## Aim of the task
Recast the records from the line that contains "Where should I click to: Click Reference" through the line that contains "Looking at the screenshot, I should tap(346, 490).", both included, as a Markdown table with the columns Row and Line. Put each line of text under Line with its number under Row, and leave out blank lines.

[Entries for locating text and elements]
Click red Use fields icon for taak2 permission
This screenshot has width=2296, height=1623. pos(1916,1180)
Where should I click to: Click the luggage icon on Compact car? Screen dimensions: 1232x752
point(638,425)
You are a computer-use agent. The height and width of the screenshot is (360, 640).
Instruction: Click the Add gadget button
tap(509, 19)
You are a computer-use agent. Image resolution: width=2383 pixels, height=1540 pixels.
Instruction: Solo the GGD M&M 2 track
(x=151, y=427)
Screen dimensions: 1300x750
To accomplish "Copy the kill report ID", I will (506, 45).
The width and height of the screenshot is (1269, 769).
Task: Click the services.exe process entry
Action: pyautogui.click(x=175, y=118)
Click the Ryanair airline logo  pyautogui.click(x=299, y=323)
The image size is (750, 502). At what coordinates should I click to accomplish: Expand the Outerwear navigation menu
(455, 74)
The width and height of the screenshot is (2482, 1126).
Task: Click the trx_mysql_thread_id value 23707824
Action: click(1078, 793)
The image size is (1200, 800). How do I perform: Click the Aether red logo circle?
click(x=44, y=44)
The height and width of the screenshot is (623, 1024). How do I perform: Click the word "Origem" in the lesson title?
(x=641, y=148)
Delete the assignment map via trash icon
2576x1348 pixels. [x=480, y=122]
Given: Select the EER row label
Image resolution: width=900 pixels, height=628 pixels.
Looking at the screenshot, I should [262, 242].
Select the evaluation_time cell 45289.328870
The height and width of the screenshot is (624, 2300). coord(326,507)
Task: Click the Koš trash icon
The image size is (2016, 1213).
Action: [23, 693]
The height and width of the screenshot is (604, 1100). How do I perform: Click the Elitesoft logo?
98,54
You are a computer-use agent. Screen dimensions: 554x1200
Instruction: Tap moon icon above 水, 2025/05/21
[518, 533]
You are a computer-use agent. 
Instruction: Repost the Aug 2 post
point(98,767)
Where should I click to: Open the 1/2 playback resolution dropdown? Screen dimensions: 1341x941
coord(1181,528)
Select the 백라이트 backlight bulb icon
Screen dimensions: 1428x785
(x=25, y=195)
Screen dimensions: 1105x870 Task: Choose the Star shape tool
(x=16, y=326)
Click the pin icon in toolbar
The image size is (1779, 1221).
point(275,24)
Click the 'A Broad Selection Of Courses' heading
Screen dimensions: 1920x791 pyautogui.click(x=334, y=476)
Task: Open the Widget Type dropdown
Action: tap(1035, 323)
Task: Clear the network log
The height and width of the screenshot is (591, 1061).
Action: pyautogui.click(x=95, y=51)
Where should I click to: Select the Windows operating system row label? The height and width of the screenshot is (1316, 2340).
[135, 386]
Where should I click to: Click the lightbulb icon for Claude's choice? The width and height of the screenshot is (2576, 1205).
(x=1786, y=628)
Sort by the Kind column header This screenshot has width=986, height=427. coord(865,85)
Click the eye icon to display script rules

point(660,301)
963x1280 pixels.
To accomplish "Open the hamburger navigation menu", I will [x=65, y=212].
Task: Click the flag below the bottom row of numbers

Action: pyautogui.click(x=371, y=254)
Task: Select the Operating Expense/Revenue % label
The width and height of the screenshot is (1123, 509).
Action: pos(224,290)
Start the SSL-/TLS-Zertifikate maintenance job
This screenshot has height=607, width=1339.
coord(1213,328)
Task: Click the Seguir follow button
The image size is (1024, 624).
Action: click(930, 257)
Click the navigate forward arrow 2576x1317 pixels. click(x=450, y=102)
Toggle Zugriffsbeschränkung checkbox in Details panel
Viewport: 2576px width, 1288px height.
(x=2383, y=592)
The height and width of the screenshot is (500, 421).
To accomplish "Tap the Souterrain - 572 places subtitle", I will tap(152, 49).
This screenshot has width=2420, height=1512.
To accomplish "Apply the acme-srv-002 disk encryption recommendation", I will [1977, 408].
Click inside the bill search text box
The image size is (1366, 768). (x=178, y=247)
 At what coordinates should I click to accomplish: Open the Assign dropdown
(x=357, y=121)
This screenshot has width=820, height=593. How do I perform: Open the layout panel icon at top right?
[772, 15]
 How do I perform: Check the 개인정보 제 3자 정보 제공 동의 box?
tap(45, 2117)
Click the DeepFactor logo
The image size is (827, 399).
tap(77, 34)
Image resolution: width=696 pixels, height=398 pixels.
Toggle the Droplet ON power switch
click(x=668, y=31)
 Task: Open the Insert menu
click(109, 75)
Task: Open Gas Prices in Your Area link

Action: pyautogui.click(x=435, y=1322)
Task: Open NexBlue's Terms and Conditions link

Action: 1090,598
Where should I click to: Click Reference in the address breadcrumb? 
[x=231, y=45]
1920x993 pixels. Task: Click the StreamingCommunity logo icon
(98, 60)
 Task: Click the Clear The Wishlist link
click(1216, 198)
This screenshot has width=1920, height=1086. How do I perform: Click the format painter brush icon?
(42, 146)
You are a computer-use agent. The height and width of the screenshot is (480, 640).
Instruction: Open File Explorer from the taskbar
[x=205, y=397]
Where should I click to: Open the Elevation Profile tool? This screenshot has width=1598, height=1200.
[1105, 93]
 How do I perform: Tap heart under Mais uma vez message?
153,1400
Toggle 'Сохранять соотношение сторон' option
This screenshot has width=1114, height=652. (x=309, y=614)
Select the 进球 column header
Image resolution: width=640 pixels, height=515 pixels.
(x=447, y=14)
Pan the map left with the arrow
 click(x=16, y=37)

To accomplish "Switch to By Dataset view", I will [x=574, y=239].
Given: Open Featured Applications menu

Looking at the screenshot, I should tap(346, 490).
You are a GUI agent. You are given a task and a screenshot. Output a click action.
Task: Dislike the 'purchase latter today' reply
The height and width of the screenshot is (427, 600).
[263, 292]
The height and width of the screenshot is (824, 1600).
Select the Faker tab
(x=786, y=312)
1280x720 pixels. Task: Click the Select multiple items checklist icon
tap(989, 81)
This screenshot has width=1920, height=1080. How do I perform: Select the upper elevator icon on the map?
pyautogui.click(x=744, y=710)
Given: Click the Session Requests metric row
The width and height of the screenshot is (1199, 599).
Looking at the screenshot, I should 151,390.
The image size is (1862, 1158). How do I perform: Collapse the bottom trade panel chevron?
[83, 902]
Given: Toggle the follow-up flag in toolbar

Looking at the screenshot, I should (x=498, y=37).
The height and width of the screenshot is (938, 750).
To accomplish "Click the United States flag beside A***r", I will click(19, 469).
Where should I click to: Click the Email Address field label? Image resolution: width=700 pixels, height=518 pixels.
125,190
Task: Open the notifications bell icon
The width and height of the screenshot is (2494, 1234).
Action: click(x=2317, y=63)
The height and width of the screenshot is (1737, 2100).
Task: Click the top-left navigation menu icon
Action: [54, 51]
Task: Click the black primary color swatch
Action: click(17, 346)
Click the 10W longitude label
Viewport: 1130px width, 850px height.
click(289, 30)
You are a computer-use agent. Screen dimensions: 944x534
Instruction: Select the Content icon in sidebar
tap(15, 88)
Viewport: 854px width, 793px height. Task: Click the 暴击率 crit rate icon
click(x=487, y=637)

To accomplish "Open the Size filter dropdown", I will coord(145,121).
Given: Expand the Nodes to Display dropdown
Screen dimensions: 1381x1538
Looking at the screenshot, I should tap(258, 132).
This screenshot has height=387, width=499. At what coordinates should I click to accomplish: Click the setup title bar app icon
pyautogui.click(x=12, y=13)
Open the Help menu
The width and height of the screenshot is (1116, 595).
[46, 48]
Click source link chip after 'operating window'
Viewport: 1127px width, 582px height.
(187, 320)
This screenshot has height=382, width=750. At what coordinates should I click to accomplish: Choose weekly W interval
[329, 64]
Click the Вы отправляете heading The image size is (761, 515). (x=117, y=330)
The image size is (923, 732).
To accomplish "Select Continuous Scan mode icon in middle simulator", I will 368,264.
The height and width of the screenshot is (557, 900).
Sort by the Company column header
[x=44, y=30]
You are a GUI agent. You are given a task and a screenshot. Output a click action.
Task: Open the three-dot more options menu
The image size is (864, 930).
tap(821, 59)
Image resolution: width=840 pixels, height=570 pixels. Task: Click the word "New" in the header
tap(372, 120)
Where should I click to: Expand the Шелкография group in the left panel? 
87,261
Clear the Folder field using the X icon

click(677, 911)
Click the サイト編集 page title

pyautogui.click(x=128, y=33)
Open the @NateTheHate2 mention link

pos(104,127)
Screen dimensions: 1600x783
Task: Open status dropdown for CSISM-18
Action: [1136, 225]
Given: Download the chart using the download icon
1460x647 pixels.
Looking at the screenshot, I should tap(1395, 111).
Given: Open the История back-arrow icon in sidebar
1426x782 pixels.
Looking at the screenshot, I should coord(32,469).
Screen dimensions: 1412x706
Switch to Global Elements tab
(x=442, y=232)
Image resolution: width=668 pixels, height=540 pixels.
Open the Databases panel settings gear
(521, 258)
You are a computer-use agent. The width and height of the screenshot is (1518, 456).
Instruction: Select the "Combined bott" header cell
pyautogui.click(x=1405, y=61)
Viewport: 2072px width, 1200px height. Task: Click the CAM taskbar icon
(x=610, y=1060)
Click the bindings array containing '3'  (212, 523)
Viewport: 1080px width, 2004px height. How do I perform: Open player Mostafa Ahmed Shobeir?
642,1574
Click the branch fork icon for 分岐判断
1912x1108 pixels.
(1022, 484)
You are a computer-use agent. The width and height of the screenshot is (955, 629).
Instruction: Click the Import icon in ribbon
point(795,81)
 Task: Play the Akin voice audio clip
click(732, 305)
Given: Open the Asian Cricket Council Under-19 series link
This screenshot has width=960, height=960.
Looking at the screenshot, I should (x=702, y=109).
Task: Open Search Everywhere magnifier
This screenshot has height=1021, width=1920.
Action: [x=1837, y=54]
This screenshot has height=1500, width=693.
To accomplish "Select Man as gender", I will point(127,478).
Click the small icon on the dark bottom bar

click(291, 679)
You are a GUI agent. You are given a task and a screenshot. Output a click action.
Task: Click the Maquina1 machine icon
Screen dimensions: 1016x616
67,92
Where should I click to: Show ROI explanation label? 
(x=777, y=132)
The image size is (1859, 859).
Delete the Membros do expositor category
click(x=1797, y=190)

## Expected output
| Row | Line |
|---|---|
| 1 | Where should I click to: Click Reference in the address breadcrumb?  |
| 2 | [x=231, y=45] |
| 3 | 1920x993 pixels. Task: Click the StreamingCommunity logo icon |
| 4 | (98, 60) |
| 5 |  Task: Click the Clear The Wishlist link |
| 6 | click(1216, 198) |
| 7 | This screenshot has width=1920, height=1086. How do I perform: Click the format painter brush icon? |
| 8 | (42, 146) |
| 9 | You are a computer-use agent. The height and width of the screenshot is (480, 640). |
| 10 | Instruction: Open File Explorer from the taskbar |
| 11 | [x=205, y=397] |
| 12 | Where should I click to: Open the Elevation Profile tool? This screenshot has width=1598, height=1200. |
| 13 | [1105, 93] |
| 14 |  How do I perform: Tap heart under Mais uma vez message? |
| 15 | 153,1400 |
| 16 | Toggle 'Сохранять соотношение сторон' option |
| 17 | This screenshot has width=1114, height=652. (x=309, y=614) |
| 18 | Select the 进球 column header |
| 19 | Image resolution: width=640 pixels, height=515 pixels. |
| 20 | (x=447, y=14) |
| 21 | Pan the map left with the arrow |
| 22 |  click(x=16, y=37) |
| 23 | To accomplish "Switch to By Dataset view", I will [x=574, y=239]. |
| 24 | Given: Open Featured Applications menu |
| 25 | Looking at the screenshot, I should tap(346, 490). |